> What needs to be done: Write out the passage about the COVID-19 vaccine video word for word, from "Nanotechnology is the" up to and including "here alongside similar claims.".

> Document passage:
The video was shared on Facebook by an Australian-based user here on November 28.

A screenshot of the misleading video, taken December 8, 2020.

The man narrating the video shows a purported list of ingredients for the Pfizer-BioNTech COVID-19 vaccine. He then focuses on a yellow tag which reads; “Lipid nanoparticles that carry and protect the mRNA from degradation”.

The narrator then says: “We know people have been talking about nanotechnology and being injected with nanotechnology. Well there it is, you have to say that is what’s happening, nanotechnology is made of nanoparticles.” 

The narrator then suggests Bill Gates could be involved in creating the technology, echoing long-running Covid-19 conspiracy theories. “We don’t know what's in those particles, but they are so f***in nano that just about you could definitely have little computers in there,” the narrator claims.

Nanotechnology is the manipulation or creation of materials and devices at the atomic scale. Nanoparticles are microscopic particles that measure less than 100 nanometres. Nano refers to a unit of size on the nanoscale, which is measured in billionths of the metre. 

The video has also been viewed thousands of times in multiple Facebook posts here, here and here alongside similar claims.

The claims in the video, however, are misleading. 

Griffith University professor of infectious diseases, Nigel McMillan, told AFP in an email that “no such technology exists at this time” that would allow robots or computers to be encased in the lipid nanoparticles found in the new Pfizer/BioNTech vaccine. 

The Pfizer/BioNTech COVID-19 vaccine is an mRNA vaccine, which sends instructions to our cells to create a section of the spike protein found on the surface of the COVID-19 virus, according to the CDC. “Our immune systems recognize that the protein doesn’t belong there and begins building an immune response and making antibodies,” the CDC adds. 

Professor McMillan said the lipid nanoparticles found in the Covid-19 mRNA vaccine are a form of protection for the mRNA vaccine as they enter cells. “They [the lipid nanoparticles] are made of fats that either naturally occur in your body (eg think cholesterol) or are derived from plants (think margarine),” he said in a December 8 email. 

Canadian biotechnology company Acuitas Therapeutics developed the lipid nanoparticles in the Pfizer/BioNTech Covid-19 vaccine and described the process here, explaining: “In simple terms, it takes the mRNA safely through the body and delivers it into our cells, placing it exactly where it needs to be,” the company said. 

Conspiracy theories about Bill Gates and false suggestions that he plans to use the Covid-19 vaccine to microchip people have been circulating online throughout the pandemic. The Bill Gates Foundations told AFP in June the claims were false.

> Provided material:

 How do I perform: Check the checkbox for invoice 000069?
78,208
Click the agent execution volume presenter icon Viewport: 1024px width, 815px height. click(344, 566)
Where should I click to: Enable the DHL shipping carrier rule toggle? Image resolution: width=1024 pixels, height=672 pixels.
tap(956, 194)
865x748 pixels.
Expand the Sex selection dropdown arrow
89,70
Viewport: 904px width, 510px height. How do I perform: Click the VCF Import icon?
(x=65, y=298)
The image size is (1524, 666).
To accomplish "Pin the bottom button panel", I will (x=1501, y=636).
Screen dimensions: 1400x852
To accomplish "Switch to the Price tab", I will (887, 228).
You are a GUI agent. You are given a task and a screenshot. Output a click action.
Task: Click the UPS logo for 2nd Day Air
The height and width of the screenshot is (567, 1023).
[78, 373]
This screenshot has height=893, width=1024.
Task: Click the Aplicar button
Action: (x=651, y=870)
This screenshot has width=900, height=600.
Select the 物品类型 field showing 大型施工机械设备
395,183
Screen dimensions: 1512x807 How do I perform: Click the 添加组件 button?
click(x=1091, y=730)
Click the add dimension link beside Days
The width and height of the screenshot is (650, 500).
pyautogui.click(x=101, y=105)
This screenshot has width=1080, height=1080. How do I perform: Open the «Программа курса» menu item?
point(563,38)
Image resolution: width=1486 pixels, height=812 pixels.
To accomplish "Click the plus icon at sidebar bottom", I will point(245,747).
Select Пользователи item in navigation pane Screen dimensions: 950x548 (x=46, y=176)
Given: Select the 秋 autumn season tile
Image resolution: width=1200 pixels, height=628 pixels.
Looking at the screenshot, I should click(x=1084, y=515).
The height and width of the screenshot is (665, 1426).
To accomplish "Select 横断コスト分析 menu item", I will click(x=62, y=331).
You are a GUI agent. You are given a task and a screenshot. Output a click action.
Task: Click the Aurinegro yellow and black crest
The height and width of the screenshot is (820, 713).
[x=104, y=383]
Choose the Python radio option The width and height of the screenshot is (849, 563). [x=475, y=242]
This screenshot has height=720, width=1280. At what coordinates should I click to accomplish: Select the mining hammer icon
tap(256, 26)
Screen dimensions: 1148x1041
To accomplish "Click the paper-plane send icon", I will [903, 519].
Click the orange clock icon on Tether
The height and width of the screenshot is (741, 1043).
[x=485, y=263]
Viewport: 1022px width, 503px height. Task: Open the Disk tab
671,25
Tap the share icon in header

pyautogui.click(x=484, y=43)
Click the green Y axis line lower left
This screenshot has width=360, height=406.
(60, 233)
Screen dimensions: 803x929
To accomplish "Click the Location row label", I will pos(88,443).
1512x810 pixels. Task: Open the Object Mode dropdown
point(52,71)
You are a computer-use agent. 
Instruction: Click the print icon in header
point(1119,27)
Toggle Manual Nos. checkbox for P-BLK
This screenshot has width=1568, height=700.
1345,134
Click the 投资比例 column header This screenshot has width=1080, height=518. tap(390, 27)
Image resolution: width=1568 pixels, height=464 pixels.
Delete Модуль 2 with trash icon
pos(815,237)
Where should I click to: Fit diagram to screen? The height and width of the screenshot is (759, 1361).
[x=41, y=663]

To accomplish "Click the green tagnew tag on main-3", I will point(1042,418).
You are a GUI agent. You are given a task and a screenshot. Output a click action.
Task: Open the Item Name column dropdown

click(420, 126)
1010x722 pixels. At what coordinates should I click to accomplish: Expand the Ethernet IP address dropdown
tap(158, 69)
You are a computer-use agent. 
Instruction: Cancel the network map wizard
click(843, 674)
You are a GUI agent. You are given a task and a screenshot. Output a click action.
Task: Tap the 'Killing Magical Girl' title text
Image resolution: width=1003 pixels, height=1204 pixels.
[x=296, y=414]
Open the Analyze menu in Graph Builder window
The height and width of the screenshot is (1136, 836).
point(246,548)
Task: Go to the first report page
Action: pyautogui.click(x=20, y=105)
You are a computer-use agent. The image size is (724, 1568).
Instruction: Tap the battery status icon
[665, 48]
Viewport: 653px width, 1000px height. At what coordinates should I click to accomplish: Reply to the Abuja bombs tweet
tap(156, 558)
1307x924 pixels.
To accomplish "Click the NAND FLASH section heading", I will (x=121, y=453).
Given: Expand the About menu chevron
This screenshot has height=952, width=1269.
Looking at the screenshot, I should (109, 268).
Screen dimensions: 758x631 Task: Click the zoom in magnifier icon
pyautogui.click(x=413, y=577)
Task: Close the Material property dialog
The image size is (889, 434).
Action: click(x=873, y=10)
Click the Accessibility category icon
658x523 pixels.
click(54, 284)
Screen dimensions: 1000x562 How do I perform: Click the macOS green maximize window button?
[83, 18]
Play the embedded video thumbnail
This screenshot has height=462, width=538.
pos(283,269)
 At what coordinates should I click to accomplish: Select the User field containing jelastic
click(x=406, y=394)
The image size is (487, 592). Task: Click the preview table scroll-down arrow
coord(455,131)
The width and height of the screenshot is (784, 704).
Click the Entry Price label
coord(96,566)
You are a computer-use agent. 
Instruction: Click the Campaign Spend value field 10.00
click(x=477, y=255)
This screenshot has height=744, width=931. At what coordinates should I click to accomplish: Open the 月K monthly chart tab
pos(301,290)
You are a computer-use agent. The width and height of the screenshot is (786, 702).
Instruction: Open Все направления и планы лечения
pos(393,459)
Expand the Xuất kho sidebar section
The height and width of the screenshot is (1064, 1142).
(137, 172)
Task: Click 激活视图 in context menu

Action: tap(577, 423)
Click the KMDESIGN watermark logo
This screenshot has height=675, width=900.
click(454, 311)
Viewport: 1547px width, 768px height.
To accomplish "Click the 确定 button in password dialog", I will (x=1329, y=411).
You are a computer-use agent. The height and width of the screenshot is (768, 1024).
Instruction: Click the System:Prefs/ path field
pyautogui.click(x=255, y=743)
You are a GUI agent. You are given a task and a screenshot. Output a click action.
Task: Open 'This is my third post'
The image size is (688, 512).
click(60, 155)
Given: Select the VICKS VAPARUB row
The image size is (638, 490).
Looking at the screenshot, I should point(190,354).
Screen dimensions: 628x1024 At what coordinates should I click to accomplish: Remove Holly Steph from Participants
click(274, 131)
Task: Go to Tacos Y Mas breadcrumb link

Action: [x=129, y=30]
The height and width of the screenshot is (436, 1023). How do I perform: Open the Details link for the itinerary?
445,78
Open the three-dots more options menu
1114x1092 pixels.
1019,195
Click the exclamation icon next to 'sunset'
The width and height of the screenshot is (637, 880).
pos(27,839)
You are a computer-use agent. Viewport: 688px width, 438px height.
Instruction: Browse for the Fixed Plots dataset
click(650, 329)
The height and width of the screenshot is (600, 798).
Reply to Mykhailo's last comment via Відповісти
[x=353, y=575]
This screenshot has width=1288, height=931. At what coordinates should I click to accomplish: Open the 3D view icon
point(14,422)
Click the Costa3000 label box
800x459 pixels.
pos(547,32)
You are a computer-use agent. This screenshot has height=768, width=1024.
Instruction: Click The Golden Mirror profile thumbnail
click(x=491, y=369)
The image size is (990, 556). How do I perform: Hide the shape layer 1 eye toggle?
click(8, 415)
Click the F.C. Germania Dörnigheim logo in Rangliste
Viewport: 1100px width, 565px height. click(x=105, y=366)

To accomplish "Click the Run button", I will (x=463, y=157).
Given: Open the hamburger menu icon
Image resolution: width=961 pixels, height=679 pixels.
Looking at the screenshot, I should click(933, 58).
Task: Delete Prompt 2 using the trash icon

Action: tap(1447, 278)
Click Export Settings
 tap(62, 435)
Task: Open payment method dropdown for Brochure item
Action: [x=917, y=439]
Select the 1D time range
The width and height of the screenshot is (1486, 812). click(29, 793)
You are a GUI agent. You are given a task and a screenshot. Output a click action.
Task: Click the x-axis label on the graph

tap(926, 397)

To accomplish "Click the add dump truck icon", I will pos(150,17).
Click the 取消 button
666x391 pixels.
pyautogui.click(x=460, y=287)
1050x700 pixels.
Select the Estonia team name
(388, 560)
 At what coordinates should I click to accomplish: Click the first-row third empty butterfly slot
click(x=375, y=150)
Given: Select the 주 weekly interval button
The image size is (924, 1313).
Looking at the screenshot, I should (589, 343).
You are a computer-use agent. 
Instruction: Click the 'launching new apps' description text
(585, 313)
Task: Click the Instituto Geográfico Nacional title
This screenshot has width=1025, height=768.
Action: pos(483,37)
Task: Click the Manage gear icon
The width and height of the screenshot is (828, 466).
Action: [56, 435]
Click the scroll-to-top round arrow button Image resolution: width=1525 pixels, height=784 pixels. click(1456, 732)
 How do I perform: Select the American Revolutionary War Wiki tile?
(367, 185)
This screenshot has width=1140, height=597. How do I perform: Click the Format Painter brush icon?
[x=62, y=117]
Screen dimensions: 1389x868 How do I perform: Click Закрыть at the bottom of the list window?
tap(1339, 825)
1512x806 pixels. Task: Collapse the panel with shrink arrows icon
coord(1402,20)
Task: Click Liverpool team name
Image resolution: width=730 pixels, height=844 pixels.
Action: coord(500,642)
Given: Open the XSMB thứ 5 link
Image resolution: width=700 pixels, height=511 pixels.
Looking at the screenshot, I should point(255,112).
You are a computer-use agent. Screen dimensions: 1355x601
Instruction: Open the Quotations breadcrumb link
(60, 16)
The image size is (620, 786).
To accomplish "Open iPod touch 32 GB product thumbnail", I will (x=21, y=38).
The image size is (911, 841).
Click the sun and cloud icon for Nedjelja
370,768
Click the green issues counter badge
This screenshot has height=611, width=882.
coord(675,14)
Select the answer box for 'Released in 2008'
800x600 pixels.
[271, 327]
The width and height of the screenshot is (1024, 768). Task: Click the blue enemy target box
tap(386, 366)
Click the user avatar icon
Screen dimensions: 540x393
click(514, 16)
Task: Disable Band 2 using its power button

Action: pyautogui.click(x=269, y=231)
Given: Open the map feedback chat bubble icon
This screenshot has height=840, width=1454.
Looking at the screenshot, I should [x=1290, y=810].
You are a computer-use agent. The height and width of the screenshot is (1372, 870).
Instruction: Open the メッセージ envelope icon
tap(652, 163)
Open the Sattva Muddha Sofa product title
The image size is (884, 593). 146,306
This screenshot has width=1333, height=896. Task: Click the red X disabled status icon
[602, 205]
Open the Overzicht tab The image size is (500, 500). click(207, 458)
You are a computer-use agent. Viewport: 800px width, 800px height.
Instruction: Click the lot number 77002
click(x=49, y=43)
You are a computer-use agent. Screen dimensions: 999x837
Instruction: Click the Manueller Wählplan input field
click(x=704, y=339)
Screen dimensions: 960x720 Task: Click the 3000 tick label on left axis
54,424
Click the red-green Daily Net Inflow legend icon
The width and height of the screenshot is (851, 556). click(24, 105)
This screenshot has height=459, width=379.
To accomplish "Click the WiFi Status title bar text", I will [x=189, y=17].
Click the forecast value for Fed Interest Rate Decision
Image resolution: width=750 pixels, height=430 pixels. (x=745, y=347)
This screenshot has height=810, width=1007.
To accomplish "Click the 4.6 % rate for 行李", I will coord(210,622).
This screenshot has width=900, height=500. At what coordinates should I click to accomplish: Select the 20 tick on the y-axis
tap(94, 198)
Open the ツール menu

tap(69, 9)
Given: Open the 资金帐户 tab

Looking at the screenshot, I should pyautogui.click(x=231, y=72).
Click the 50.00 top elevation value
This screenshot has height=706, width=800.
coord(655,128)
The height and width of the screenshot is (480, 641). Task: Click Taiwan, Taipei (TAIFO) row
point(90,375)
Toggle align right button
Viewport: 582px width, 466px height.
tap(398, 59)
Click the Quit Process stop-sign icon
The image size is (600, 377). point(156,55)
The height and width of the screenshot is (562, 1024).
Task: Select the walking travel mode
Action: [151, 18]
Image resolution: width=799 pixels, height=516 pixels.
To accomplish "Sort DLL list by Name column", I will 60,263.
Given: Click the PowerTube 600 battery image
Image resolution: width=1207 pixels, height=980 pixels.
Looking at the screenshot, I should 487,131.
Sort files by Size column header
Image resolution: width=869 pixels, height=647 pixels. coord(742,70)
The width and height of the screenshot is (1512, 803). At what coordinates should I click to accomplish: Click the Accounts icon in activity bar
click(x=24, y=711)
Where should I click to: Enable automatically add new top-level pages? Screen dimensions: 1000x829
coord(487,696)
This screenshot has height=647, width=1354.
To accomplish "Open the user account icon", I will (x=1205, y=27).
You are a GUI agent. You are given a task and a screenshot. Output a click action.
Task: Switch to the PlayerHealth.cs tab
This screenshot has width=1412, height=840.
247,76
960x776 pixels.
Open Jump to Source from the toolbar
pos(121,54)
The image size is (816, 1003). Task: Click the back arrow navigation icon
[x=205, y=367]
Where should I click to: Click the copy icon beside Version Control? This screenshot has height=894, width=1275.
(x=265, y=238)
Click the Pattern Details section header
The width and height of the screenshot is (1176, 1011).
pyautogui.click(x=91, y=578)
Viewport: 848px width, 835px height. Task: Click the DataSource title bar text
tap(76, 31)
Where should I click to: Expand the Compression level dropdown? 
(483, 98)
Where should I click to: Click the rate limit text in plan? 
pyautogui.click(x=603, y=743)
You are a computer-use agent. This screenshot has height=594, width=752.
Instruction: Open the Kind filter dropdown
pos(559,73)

> Response for this exercise:
Nanotechnology is the manipulation or creation of materials and devices at the atomic scale. Nanoparticles are microscopic particles that measure less than 100 nanometres. Nano refers to a unit of size on the nanoscale, which is measured in billionths of the metre. 

The video has also been viewed thousands of times in multiple Facebook posts here, here and here alongside similar claims.